--- Teks ---
--
RIAUMANDIRI.CO - Ketua Umum Partai Gelombang Rakyat (Gelora) Indonesia menegaskan, tidak semua masyarakat saat ini berwajah pragmatis seperti sebagian politisi sekarang.
Justru masyarakat yang memiliki idealisme jauh lebih banyak ketimbang pragmatis. Bahkan mereka siap berkorban untuk mendukung partai yang membawa narasi perubahan seperti Partai Gelora.
"Saya melihat, bahwa masyarakat kita tidak punya satu wajah, yaitu wajah pragmatis. Dan tidak seluruh masyarakat, seluruhnya pragmatis," kata Anis Matta dalam Gelora Talk bertajuk 'Peluang Partai Baru Pada Pemilu 2024: Narasi Vs Pragmatisme', Rabu (10/8/2022) petang.
Menurut Anis Matta, masyarakat sebenarnya menantikan orang-orang atau partai politik (parpol) yang membawa narasi perubahan di tengah krisis berlarut akibat ketidakpastian situasi global.
"Masyarakat kita sebenarnya menantikan orang-orang yang membawa narasi, bahkan siap berkorban untuk membantu mereka-mereka yang seperti ini," katanya.
Sebagai partai baru, kata Anis Matta, Partai Gelora kerap mendapatkan pertanyaan fulusnya dari mana? untuk biaya operasional partainya.
Pertanyaan itu datang dari berbagai pihak, tidak hanya masyarakat, tetapi juga dari para pengamat yang se-akan tidak memberikan ruang pada idealisme.
--
--- Baris Data ---
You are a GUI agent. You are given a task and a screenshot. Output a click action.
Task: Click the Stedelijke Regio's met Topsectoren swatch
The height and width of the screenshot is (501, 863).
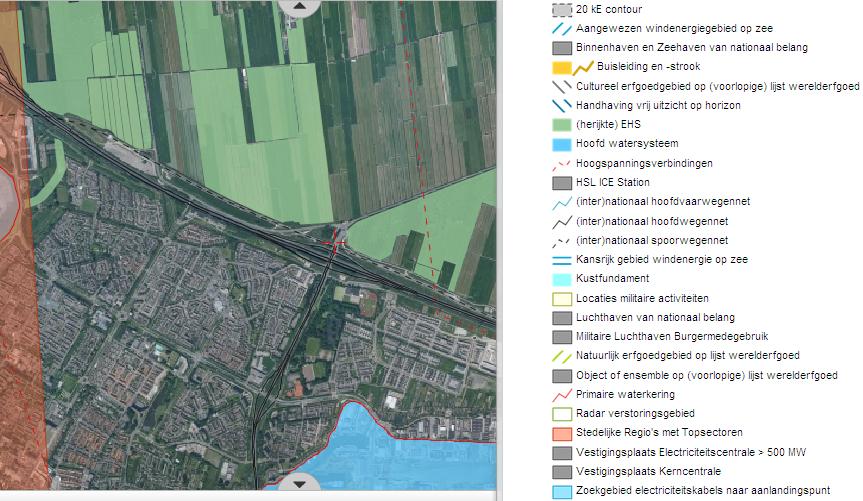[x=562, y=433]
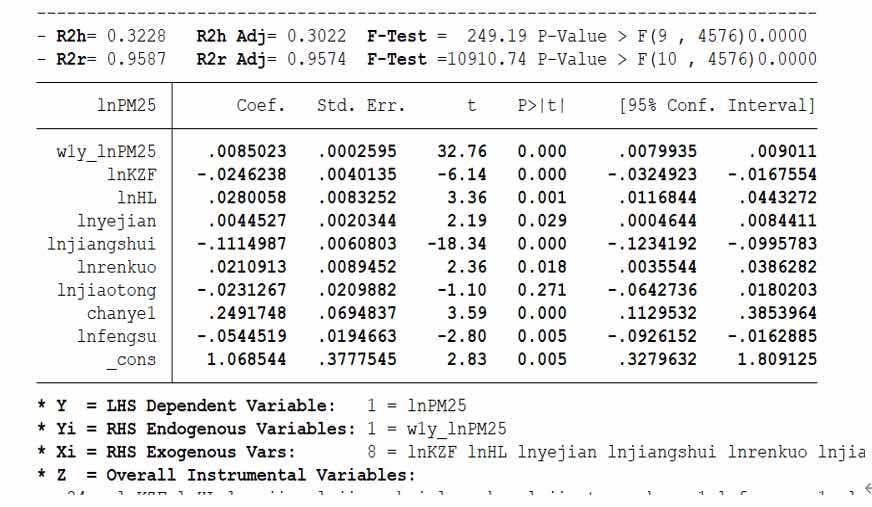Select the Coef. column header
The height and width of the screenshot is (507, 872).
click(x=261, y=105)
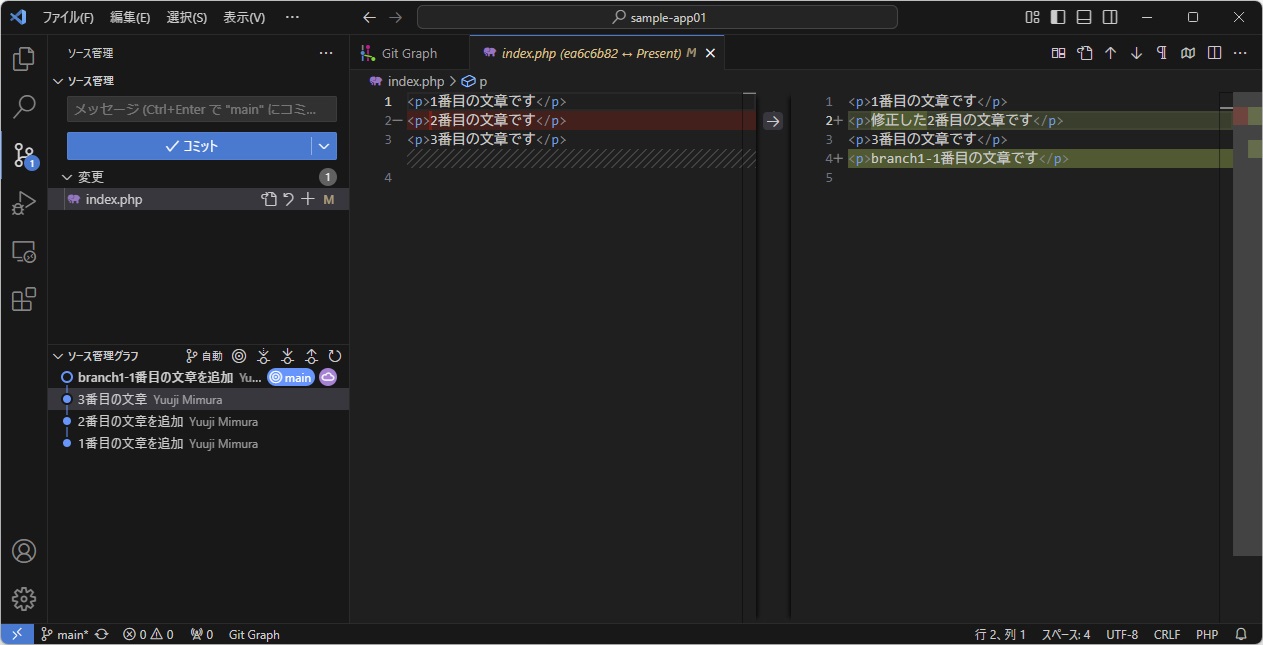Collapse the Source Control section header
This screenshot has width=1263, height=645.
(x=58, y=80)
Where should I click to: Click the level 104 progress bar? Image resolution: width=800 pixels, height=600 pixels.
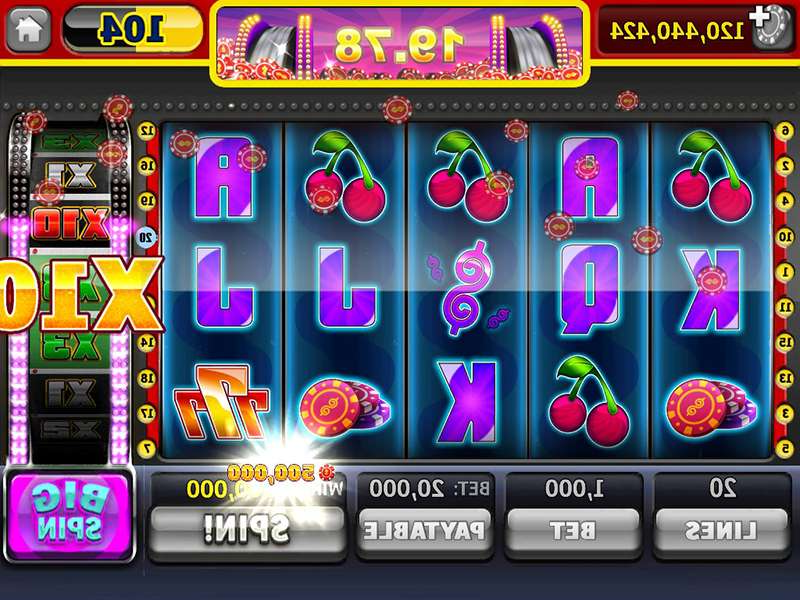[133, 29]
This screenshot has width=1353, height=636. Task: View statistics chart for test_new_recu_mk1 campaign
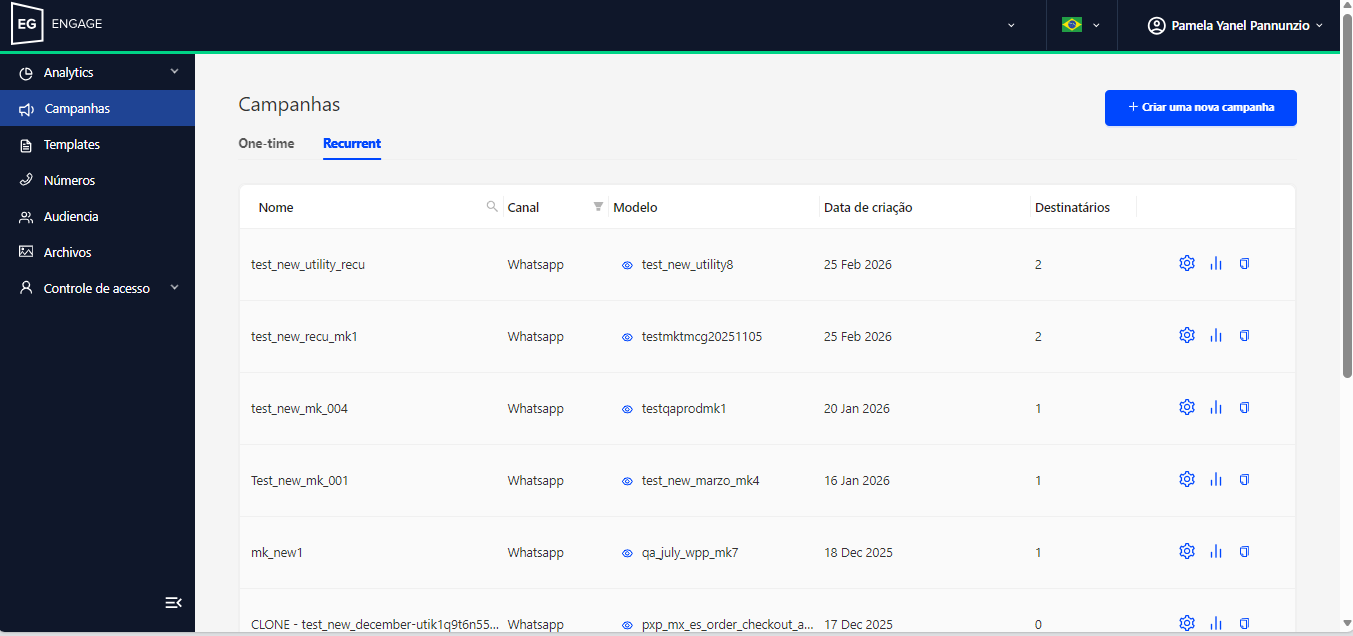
--
--- Soal Latihan ---
(A) Jawab pertanyaan berikut berdasarkan berita tentang Partai Gelora:
(i) Apa judul acara Gelora Talk tempat Anis Matta berbicara?
(ii) Menurut Anis Matta, orang-orang atau partai seperti apa yang sebenarnya dinantikan masyarakat?
(iii) Selain masyarakat, siapa lagi yang menanyakan asal dana operasional partai itu?
(B) Teruskan berita tentang Partai Gelora mulai dari kalimat terakhirnya.

--- Jawaban Latihan ---
(A)
(i) 'Peluang Partai Baru Pada Pemilu 2024: Narasi Vs Pragmatisme'.
(ii) Orang-orang atau partai politik yang membawa narasi perubahan di tengah krisis berlarut akibat ketidakpastian situasi global.
(iii) Para pengamat.

(B)
"Kita terus didera pertanyaan itu di lapangan, karena dibenak mereka ini nasi, bukan narasi. Tetapi berdasarkan pengalaman pribadi saya ketika bertemu dengan masyarakat, ternyata yang penting itu narasi, bukan nasi," ungkap Anis Matta.
Artinya, tantangan dalam menghadapi pragmatisme masyarakat tersebut, bisa dilewati. Partai Gelora, lanjutnya, memiliki banyak cara untuk mengatasi pragmatisme masyarakat.
"Kita punya banyak cara idealisme untuk mensiasati keterbatasan sumber daya dengan adanya idealisme narasi yang kita bawa, terutama ketika kita berhadapan dengan pragmatisme masyarakat," ujarnya.
Karena itu, berdasarkan pengalaman pribadi, Anis Matta berpandangan bahwa antara 'nasi dan narasi' sebenarnya tidak perlu dipertentangkan, karena pada mulanya politik itu industri pemikiran.
"Itu yang saya percaya sejak awal, sampai sekarang. Dan Partai Gelora, adalah partai yang akan memimpin gelombang perubahan yang akan mengubah pragmatisme masyarakat," tegas Anis Matta.
Hal senada disampaikan Ketua Badan Pemenangan Pemilu (Bapilu) Partai Kebangkitan Nusantara (PKN) Bona Simanjuntak. Menurut Bona, sebagai partai baru, PKN perlu memperkenalkan dirinya melalui narasi.
PKN, kata Bona, memiliki narasi nusantara dalam pembangunan dengan menggerakkan semangat kedaerahan. Sebab, politik itu juga dibangun diatas narasi-narasi masing-masing.
Seperti Orde Lama dibangun narasi nasionalisme, Orde Baru dengan narasinya pembangunan, serta Orde Reformasi dibangun dengan narasi liberalisme dan kapitalisme.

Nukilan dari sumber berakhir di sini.